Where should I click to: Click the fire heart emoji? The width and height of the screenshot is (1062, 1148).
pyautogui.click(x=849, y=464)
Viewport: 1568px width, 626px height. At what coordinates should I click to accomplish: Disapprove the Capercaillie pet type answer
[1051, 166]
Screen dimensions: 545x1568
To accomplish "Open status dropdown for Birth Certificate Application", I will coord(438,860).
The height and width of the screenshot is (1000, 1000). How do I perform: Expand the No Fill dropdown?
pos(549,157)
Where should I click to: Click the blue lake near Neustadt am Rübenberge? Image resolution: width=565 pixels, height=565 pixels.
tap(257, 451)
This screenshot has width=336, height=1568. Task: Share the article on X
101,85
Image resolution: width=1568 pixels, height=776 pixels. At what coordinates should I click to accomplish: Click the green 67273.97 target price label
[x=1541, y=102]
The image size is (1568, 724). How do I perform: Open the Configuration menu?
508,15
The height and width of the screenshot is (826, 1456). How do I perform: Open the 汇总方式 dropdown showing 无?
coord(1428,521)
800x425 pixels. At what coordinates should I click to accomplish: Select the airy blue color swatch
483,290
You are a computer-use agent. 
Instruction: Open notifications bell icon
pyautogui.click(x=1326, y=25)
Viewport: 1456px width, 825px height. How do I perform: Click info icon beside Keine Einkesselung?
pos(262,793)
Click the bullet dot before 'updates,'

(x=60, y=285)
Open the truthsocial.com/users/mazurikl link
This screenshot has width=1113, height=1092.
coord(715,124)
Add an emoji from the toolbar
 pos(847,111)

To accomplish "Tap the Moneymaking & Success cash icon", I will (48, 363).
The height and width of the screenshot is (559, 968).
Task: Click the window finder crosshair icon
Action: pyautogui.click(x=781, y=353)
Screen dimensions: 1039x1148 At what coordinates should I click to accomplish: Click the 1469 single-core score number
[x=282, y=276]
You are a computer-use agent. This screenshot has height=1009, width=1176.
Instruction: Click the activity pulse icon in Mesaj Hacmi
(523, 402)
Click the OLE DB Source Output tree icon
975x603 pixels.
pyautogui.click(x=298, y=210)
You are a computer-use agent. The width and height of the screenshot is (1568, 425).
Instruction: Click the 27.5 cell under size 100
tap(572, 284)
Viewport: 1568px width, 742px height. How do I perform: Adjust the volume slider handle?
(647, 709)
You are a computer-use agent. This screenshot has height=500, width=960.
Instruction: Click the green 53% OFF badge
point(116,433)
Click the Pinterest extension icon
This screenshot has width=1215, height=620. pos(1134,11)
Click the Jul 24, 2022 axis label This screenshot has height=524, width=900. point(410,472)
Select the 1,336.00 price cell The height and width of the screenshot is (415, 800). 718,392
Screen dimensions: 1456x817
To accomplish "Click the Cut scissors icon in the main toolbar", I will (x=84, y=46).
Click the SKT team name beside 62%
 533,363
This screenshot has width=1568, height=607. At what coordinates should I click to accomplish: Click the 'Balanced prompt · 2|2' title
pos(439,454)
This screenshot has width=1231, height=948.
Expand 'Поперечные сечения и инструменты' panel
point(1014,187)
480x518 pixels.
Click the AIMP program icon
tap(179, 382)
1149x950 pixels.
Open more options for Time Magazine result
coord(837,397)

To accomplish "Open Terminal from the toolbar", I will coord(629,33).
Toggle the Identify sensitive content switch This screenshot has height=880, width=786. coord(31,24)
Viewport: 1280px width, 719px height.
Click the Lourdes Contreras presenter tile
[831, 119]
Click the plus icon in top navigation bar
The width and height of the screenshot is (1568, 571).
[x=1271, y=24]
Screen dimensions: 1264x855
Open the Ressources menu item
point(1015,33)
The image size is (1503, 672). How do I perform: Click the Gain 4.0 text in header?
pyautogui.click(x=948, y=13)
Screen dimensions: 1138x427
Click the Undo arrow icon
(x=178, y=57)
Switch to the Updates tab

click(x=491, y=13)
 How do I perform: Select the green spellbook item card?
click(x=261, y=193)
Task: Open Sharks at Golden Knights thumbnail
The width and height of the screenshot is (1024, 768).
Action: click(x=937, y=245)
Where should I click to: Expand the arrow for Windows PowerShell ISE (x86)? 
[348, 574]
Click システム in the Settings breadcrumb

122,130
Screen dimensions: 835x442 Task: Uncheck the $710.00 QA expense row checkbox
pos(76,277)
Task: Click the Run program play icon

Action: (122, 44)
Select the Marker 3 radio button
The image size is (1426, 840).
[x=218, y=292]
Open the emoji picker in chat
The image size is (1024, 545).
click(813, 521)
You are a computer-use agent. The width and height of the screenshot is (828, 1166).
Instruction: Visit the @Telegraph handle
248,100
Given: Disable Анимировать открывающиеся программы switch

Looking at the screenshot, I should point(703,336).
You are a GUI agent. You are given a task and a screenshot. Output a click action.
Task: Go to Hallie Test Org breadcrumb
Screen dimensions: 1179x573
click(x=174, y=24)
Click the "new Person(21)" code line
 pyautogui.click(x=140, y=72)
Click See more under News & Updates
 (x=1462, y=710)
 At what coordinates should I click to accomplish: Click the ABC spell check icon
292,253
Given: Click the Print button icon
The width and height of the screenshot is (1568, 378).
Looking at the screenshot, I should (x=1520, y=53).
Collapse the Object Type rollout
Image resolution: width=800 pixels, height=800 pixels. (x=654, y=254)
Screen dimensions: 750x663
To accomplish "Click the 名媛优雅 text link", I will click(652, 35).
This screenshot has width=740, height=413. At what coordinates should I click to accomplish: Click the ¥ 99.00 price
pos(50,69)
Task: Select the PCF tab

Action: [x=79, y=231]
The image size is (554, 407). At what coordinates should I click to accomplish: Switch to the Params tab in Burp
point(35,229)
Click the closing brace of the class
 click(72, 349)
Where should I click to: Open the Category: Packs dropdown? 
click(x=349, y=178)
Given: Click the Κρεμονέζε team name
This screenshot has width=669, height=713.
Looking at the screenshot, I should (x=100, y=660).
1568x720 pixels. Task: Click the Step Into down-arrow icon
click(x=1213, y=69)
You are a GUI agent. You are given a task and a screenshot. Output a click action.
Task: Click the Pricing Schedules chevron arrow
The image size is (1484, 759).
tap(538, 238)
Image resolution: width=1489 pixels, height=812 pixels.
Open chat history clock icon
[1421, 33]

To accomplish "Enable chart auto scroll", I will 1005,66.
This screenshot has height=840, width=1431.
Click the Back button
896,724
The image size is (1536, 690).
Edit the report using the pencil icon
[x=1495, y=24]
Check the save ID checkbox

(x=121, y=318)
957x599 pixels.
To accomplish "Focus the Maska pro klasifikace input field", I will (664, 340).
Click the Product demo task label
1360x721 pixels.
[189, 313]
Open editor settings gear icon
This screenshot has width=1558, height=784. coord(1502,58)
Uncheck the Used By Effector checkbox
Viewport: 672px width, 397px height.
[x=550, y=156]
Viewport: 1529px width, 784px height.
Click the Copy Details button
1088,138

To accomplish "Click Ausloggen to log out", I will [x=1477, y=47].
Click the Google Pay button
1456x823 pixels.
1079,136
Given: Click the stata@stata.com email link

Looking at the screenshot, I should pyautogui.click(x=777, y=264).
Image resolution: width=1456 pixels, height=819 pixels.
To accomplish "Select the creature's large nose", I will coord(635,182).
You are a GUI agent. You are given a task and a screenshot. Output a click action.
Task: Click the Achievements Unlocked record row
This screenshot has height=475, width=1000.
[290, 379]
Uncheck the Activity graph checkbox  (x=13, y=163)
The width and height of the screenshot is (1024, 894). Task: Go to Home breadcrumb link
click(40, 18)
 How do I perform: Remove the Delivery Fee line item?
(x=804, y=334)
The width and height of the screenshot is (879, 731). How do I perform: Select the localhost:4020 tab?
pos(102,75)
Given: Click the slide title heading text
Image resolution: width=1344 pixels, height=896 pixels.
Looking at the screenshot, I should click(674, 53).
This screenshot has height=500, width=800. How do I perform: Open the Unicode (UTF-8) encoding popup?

**Required task**
Rewrite everything from the start of the listing down to the line containing "coord(1428,521)", changing "dropdown" to "pull-down" and leaving all else as it is.

**Complete response**
Where should I click to: Click the fire heart emoji? The width and height of the screenshot is (1062, 1148).
pyautogui.click(x=849, y=464)
Viewport: 1568px width, 626px height. At what coordinates should I click to accomplish: Disapprove the Capercaillie pet type answer
[1051, 166]
Screen dimensions: 545x1568
To accomplish "Open status pull-down for Birth Certificate Application", I will coord(438,860).
The height and width of the screenshot is (1000, 1000). How do I perform: Expand the No Fill pull-down?
pos(549,157)
Where should I click to: Click the blue lake near Neustadt am Rübenberge? Image resolution: width=565 pixels, height=565 pixels.
tap(257, 451)
This screenshot has width=336, height=1568. Task: Share the article on X
101,85
Image resolution: width=1568 pixels, height=776 pixels. At what coordinates should I click to accomplish: Click the green 67273.97 target price label
[x=1541, y=102]
The image size is (1568, 724). How do I perform: Open the Configuration menu?
508,15
The height and width of the screenshot is (826, 1456). How do I perform: Open the 汇总方式 pull-down showing 无?
coord(1428,521)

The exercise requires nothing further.